## Task brief:
Swap every "Click" in the items below for "Tap" and write the lines out again with nothing else changed. Leave the pictures out of your answer.

[Dataset rows]
+---+

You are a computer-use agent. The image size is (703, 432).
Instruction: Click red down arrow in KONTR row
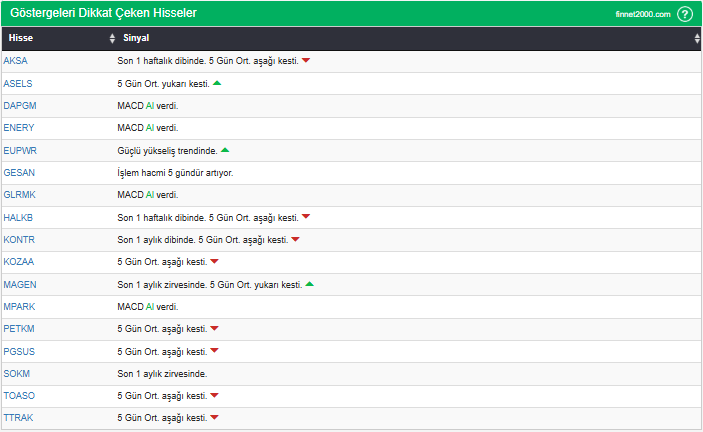point(295,239)
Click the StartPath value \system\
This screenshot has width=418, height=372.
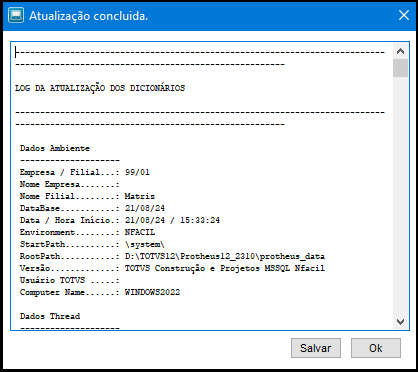[x=145, y=244]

+---+

## Output:
You are a computer-use agent. The image size is (703, 432).
Instruction: Tap red down arrow in KONTR row
point(295,239)
Tap the StartPath value \system\
This screenshot has width=418, height=372.
[x=145, y=244]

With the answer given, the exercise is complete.